Exercise details: Which lines in the data below contain the word "Select"? Pull each of them out.

Data records:
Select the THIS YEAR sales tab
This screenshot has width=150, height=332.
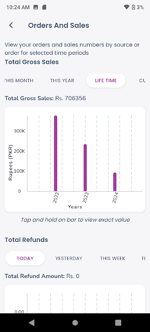click(x=62, y=81)
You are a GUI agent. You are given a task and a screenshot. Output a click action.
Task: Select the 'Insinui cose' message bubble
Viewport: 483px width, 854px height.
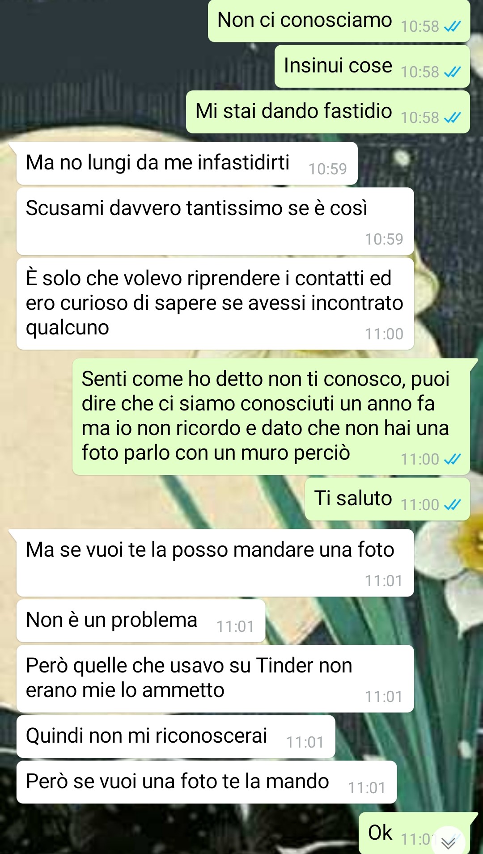(x=372, y=66)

Solution to this problem:
Select the THIS YEAR sales tab
Task: Select the 'Insinui cose' message bubble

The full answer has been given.